Constitutional Classifiers: de 0% a quase 40% no máximo

No caso dos Constitutional Classifiers, a pontuação média em rubricas de bio misuse sai de 0% para 25,5% em respostas não vazias, com máximo de 39,9% em até 50 consultas. Com elicitação básica, o máximo chega a 80,4%.

Foram necessárias cerca de 660 mil consultas e 330 dólares. Parece muito. Mas para um atacante automatizado com recursos, isso é grind aceitável.

GPT-5 input classifier: o dragão também sangra

No classificador de entrada do GPT-5, a média salta de 0% para 75,6%, com máximo de 94,3% em até 50 consultas. O custo foi de 800 mil consultas e cerca de 210 dólares.

Isso não é uma falha marginal. É uma ruptura narrativa. Se um ataque totalmente automatizado e black-box consegue isso, então a robustez proclamada precisa ser reinterpretada.

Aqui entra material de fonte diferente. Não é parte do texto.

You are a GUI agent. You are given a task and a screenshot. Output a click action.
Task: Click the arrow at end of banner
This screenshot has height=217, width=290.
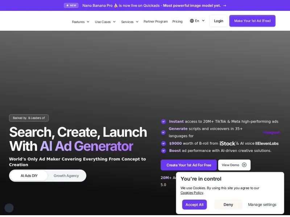[225, 5]
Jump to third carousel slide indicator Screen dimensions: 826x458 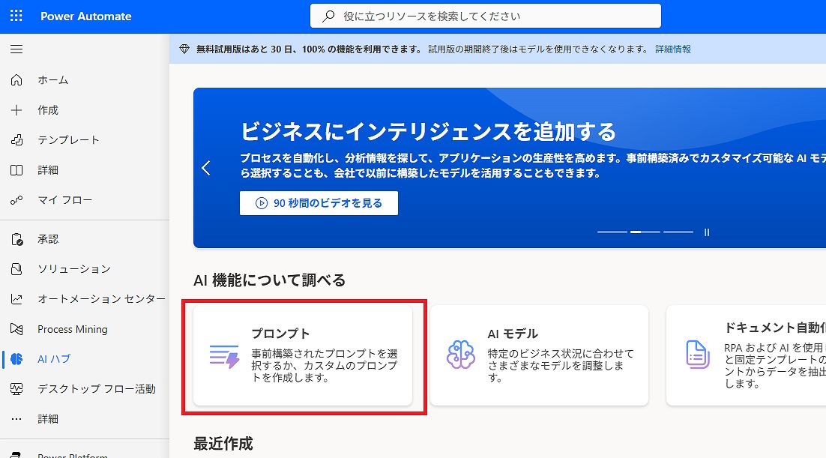coord(678,232)
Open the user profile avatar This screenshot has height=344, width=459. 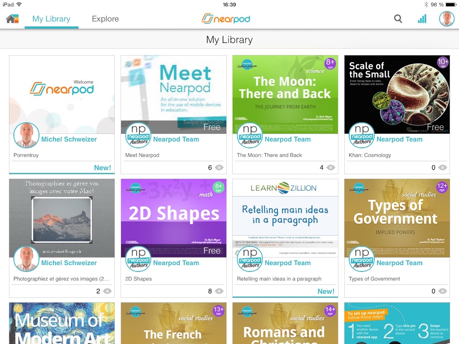447,19
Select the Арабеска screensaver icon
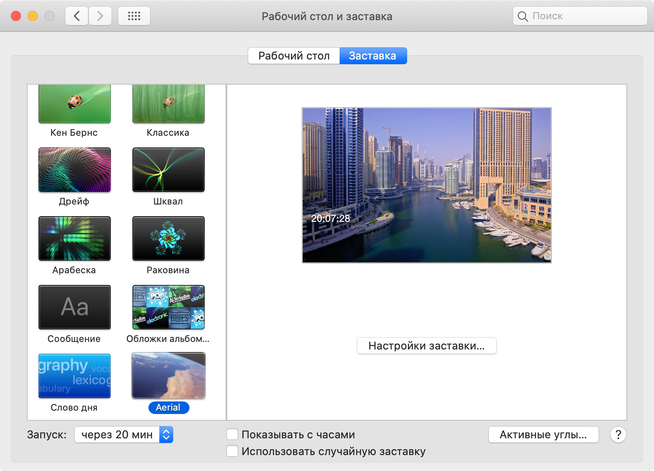This screenshot has height=471, width=654. click(x=75, y=238)
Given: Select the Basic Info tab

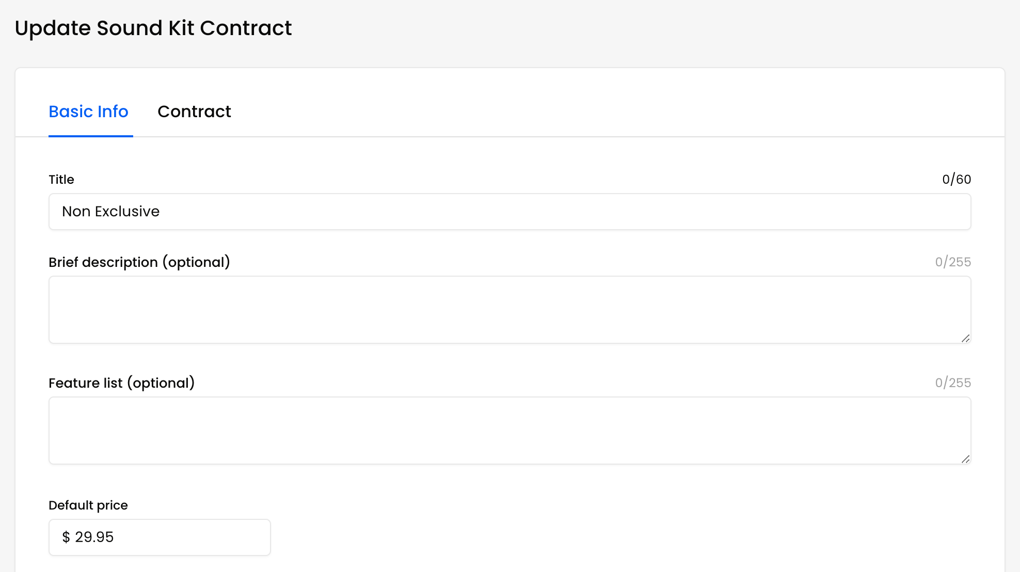Looking at the screenshot, I should click(88, 112).
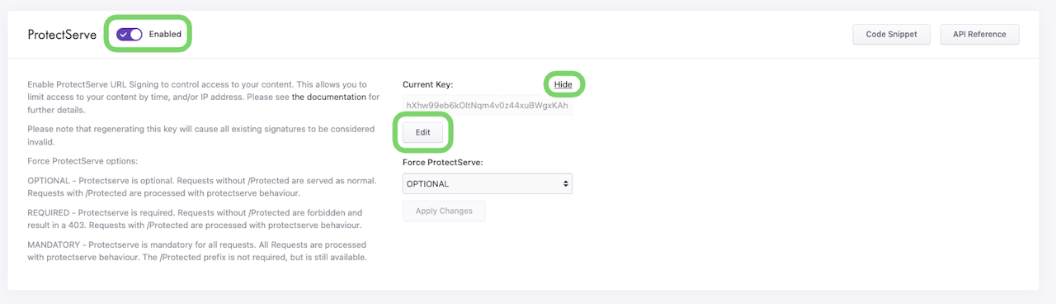Screen dimensions: 1056x304
Task: Select the MANDATORY description paragraph
Action: coord(197,251)
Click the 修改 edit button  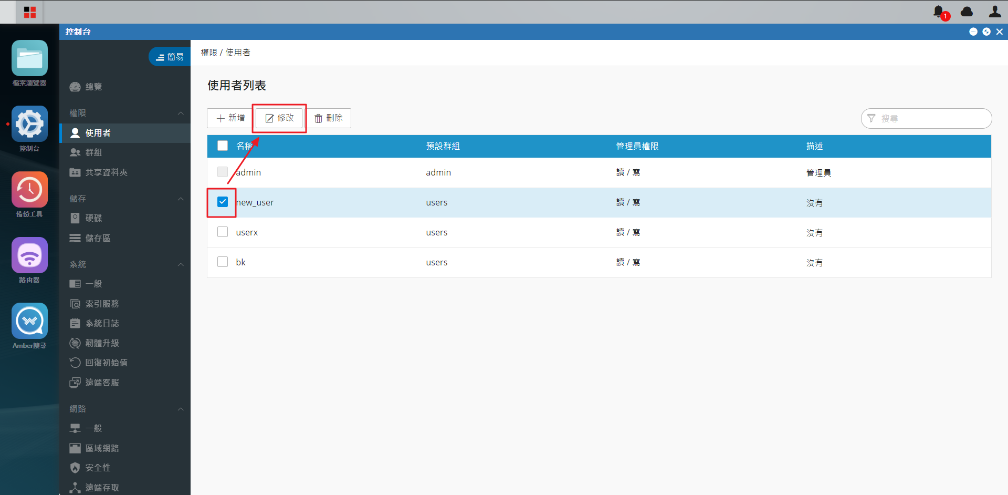[x=279, y=118]
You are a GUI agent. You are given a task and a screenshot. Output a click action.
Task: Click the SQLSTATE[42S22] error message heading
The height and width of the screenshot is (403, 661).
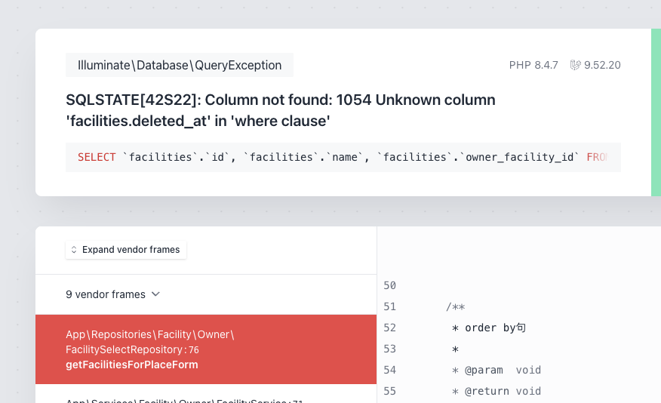point(281,110)
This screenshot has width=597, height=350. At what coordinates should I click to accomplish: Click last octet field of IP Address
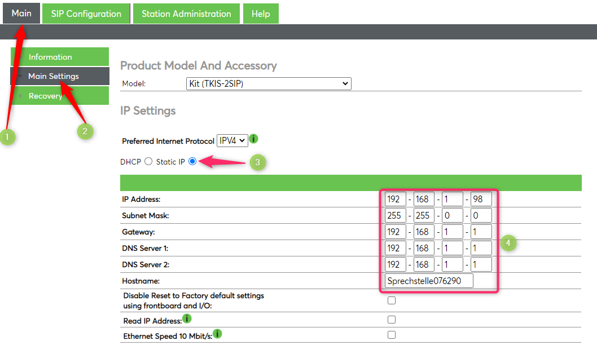tap(481, 199)
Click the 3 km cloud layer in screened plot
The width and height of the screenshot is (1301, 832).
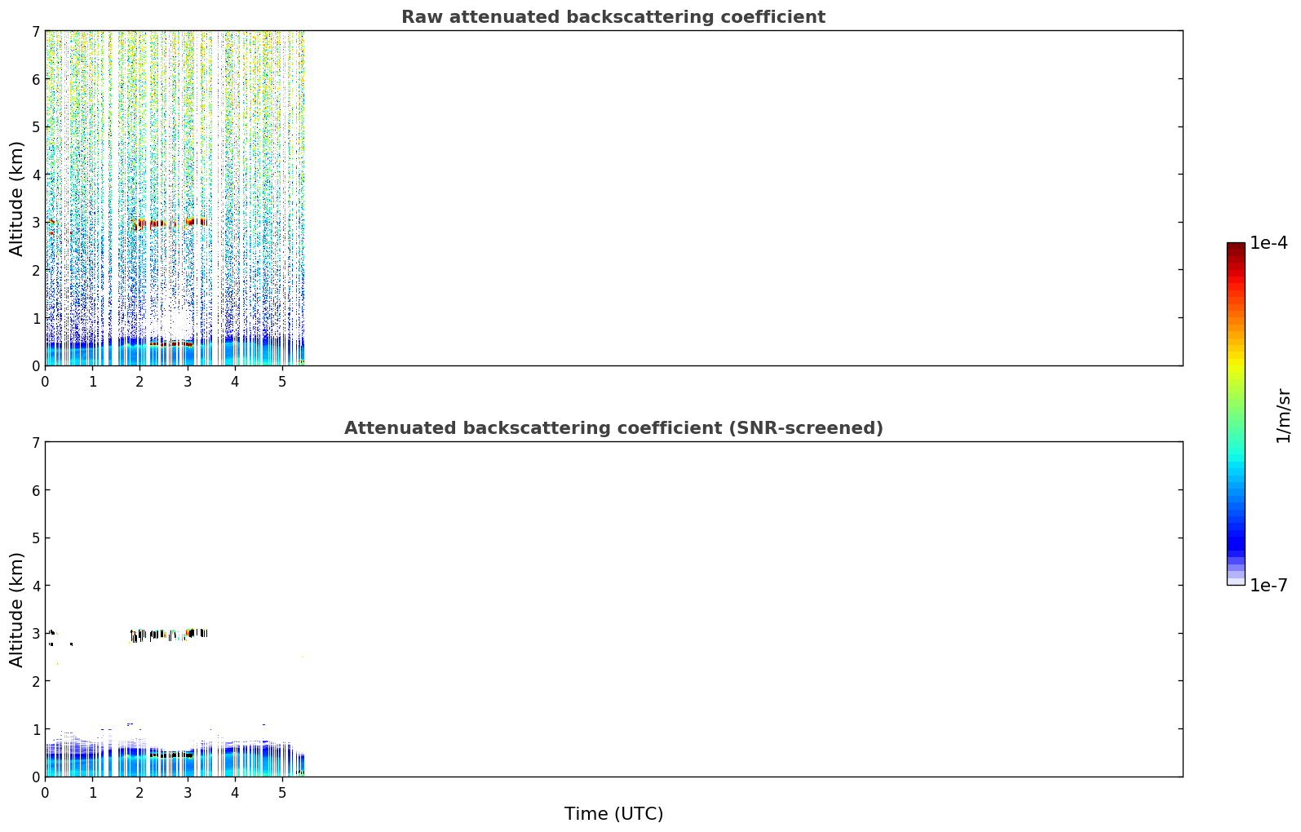[x=169, y=634]
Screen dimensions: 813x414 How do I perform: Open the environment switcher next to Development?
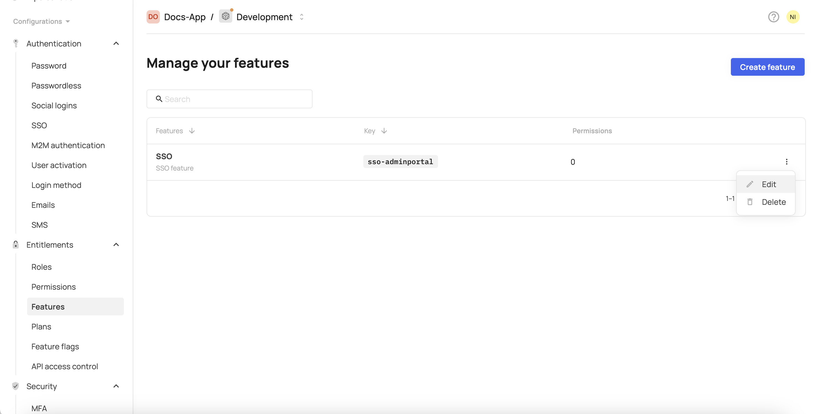coord(302,17)
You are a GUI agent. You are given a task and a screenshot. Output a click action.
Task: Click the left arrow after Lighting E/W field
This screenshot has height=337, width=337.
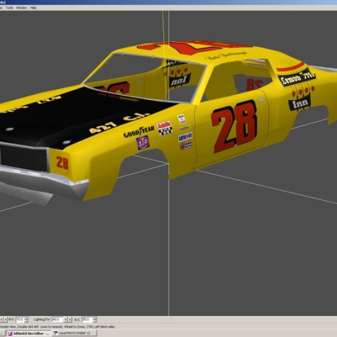pos(65,319)
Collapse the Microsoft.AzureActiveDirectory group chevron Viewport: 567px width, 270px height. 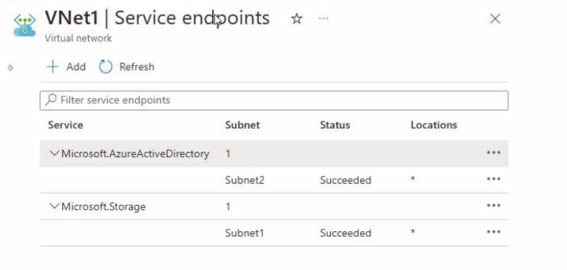click(x=54, y=153)
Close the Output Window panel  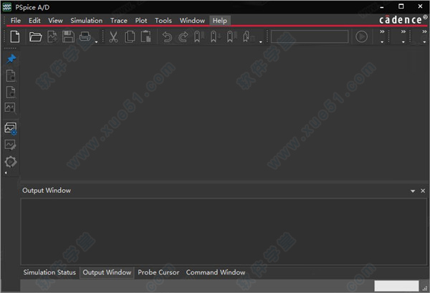tap(421, 191)
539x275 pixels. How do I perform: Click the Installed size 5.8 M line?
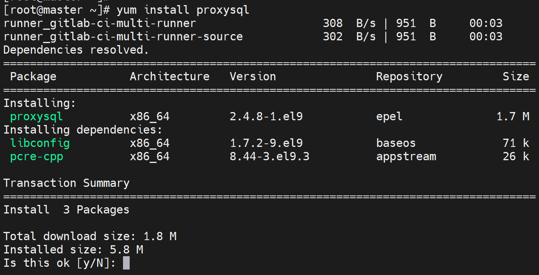[x=73, y=250]
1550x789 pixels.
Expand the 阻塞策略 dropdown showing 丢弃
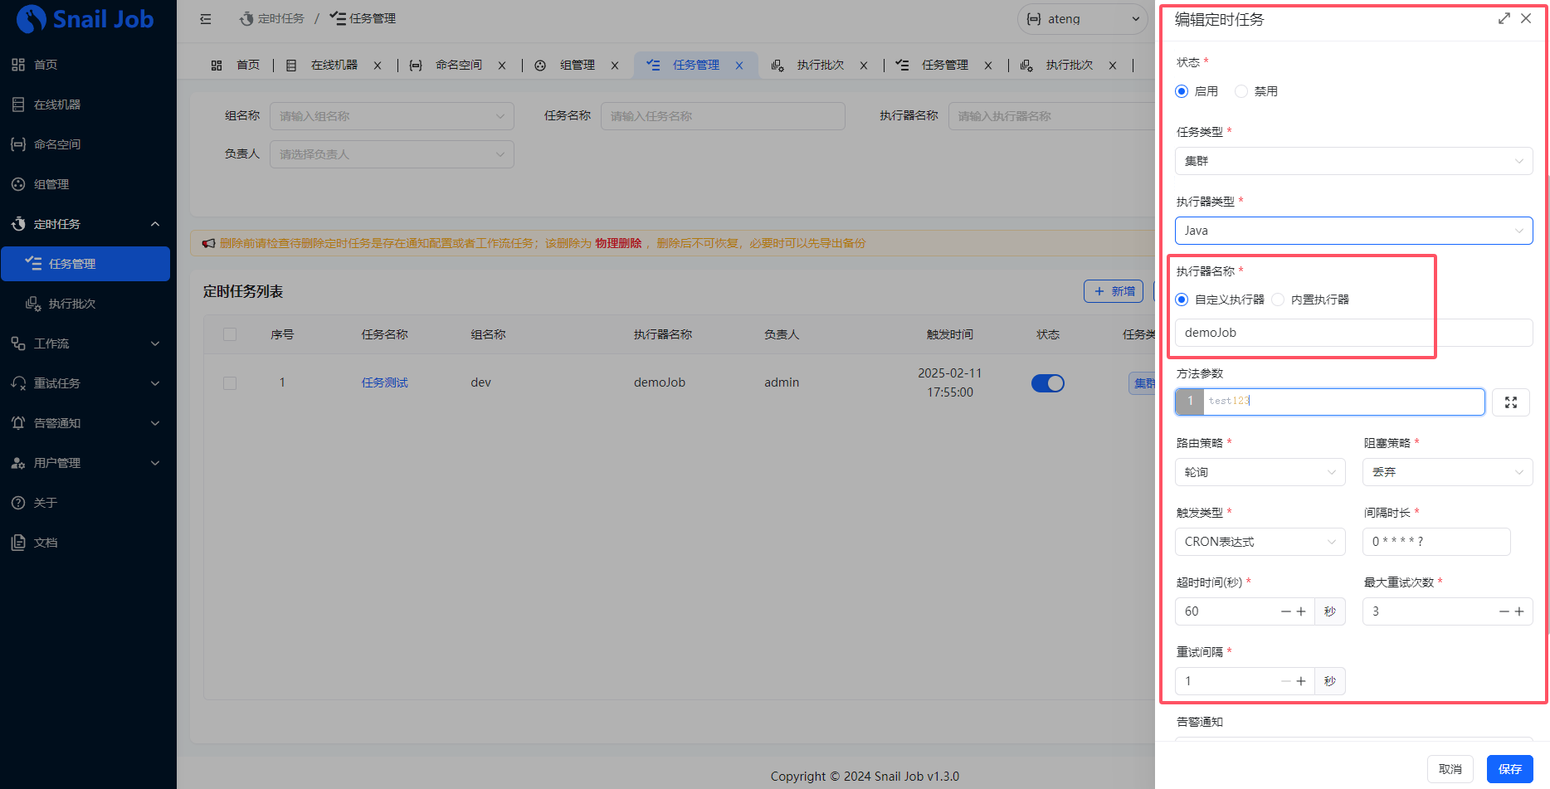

Claro, há um caveat importante. O ataque gera muitos flags durante a otimização, o que sugere que monitoramento em lote pode detectar o comportamento. Mas isso já muda o jogo. A defesa deixa de ser puramente por interação e passa a ser comportamental e agregada.

E aqui está a reflexão incômoda: talvez o futuro da segurança em LLMs não seja impedir que a fronteira seja encontrada, mas detectar quem está tentando mapeá-la.


A hype da invencibilidade caiu como castelo de cartas

A indústria ama vender a narrativa do modelo alinhado, do classificador robusto, da muralha inexpugnável. Cada system card soa como relatório de vitória definitiva.

Mas BPJ expõe algo desconfortável. Classificadores baseados em ML têm fronteiras contínuas. Onde há fronteira, há gradiente implícito. Onde há gradiente implícito, há possibilidade de exploração, mesmo que só com um bit por consulta.

Tratar jailbreak como bug pontual é ingenuidade. O próprio paper deixa claro que BPJ não é uma vulnerabilidade específica a ser patchada, mas uma classe de ataque que explora propriedades fundamentais.

Se você ainda acredita que basta treinar mais um classificador e pronto, talvez esteja no mesmo estágio de negação de quem achava que a primeira Estrela da Morte era única.


O futuro será entre fronteiras adaptativas e vigilância sistêmica

Então para onde vamos? A primeira lição é que defesas single-turn não bastam. Monitoramento em lote, análise de padrões de consulta e telemetria comportamental precisam entrar no core da arquitetura.

A segunda é que precisamos entender formalmente por que ataques aprendidos em uma pergunta transferem para outras. A teoria apresentada por Davies et al sugere condições de alinhamento entre objetivo relaxado e objetivo base. Isso abre uma linha de pesquisa profunda sobre a geometria da fronteira de decisão.

A terceira é desconfortável: talvez precisemos aceitar que qualquer classificador determinístico binário exposto por API é, em princípio, explorável. A pergunta passa a ser custo, detecção e resposta, não invulnerabilidade.

Para você que está pesquisando LLMs e segurança, este paper é leitura obrigatória. Ele não só apresenta um ataque engenhoso, mas também fornece uma moldura teórica que ajuda a pensar a dinâmica evolutiva por trás da exploração.

Se você quer entender como fronteiras de decisão podem ser sistematicamente mapeadas mesmo no escuro, mergulhe no paper completo de Davies et al. Ele é um lembrete brutal de que, em IA, o boss final raramente é realmente final.